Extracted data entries
********************

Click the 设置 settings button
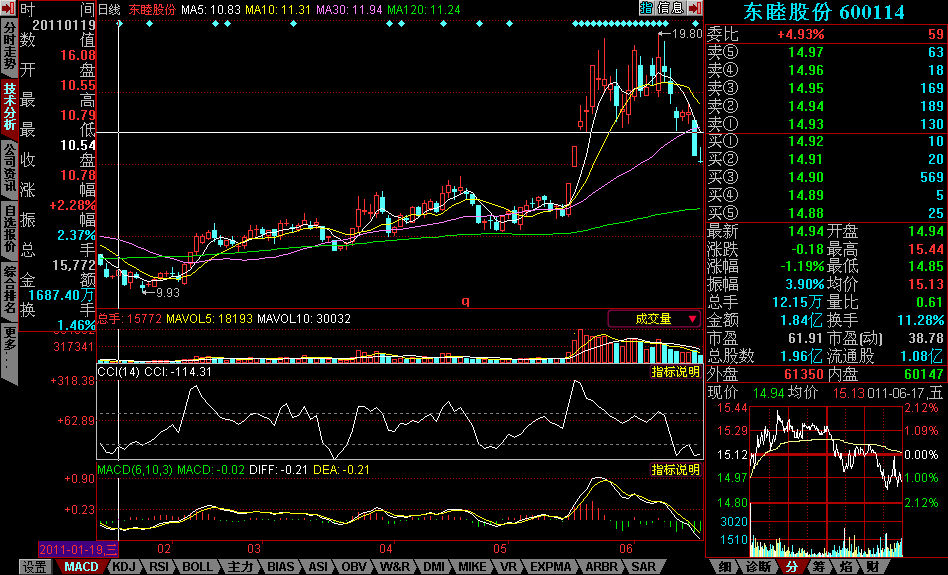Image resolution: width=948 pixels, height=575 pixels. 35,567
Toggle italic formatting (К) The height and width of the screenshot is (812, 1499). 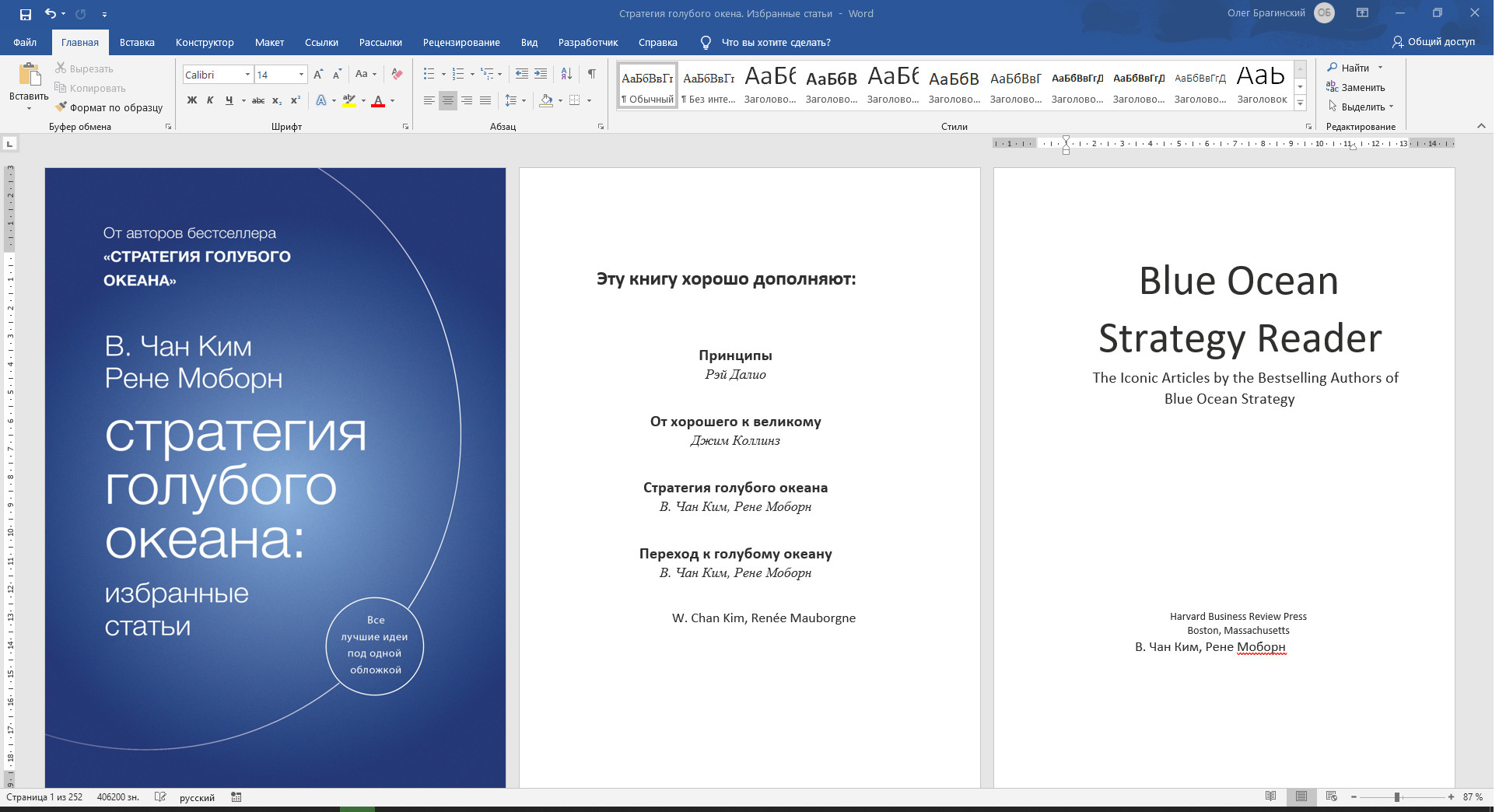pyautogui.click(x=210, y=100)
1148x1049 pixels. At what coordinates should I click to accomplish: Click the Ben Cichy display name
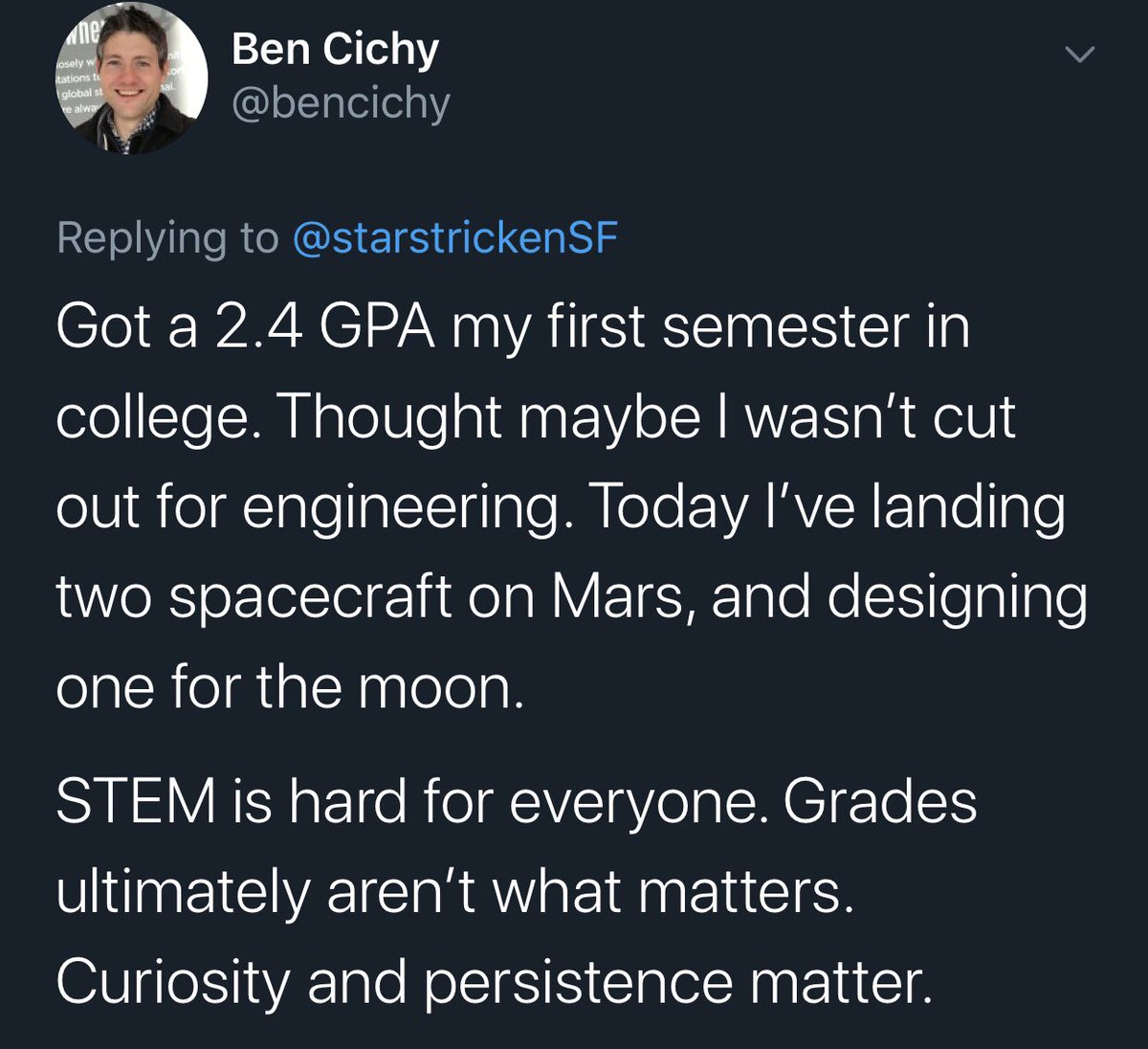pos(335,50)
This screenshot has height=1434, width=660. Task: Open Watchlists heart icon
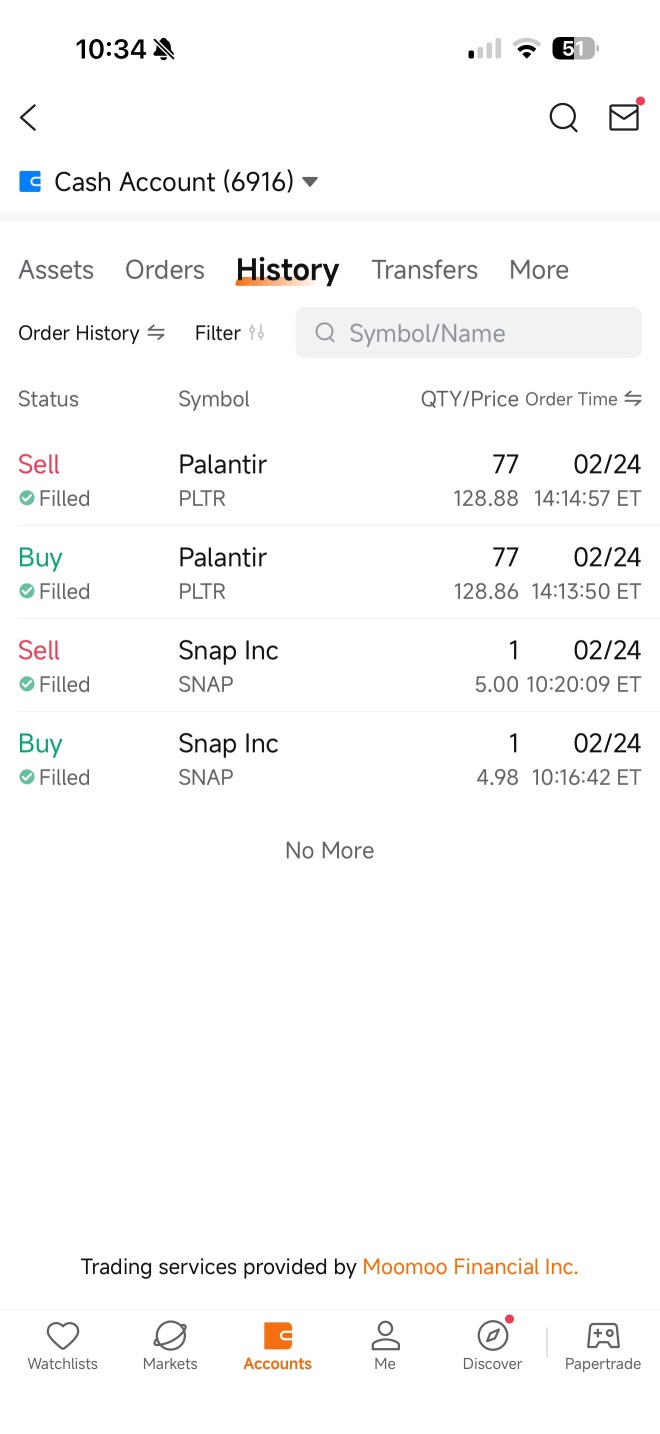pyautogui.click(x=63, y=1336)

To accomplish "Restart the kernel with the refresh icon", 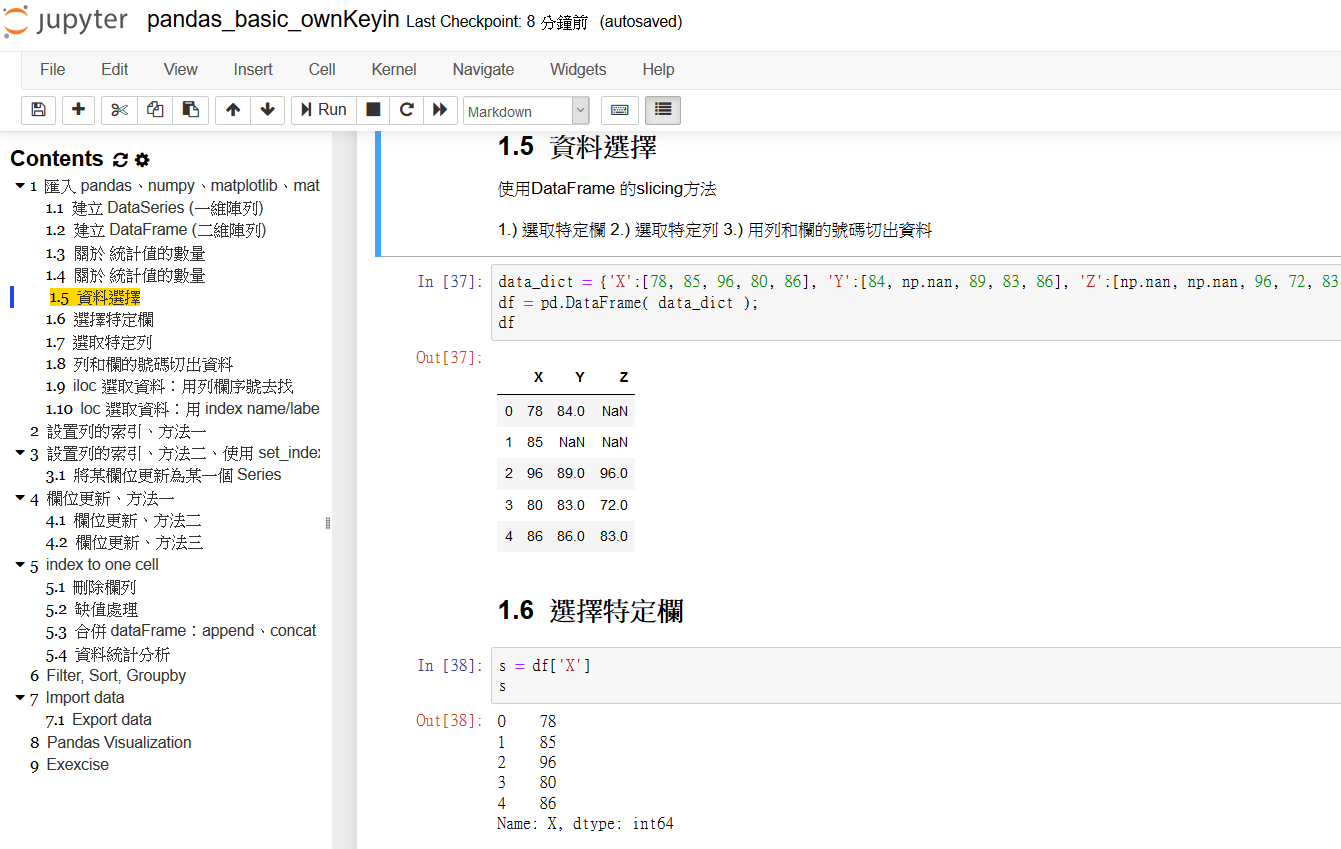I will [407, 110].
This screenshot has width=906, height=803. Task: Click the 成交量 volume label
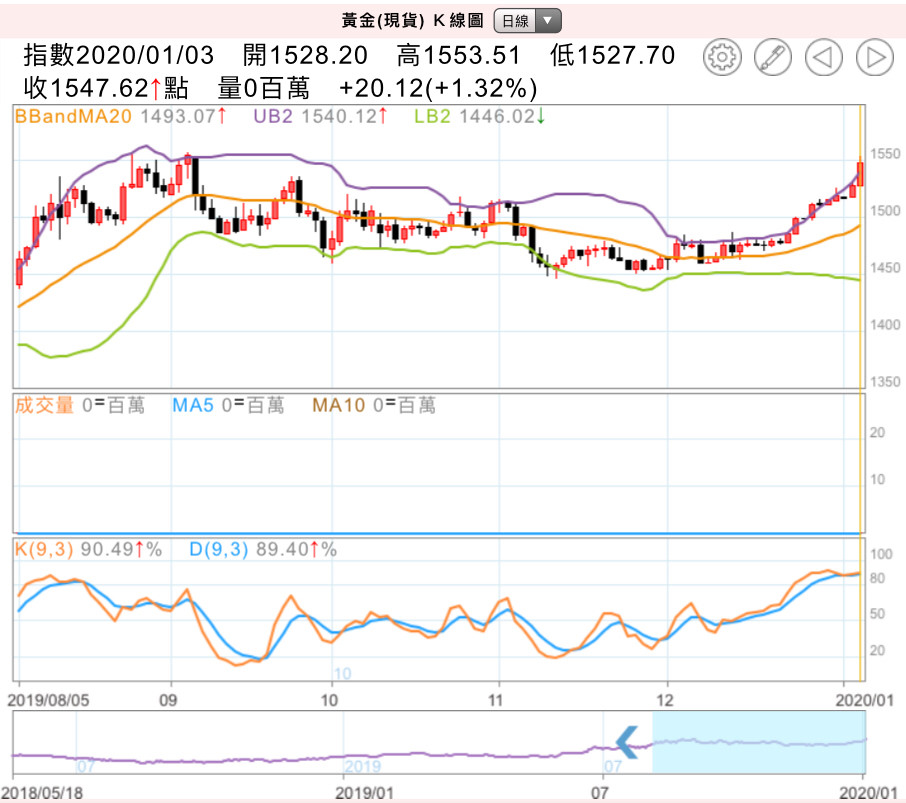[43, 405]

********************

Exercise goal
What should appear is an exact copy of the lines from the one containing "This screenshot has width=906, height=803." through the last line of the records above, pictures excluded.

Response to the task
This screenshot has width=906, height=803. Task: Click the 成交量 volume label
[43, 405]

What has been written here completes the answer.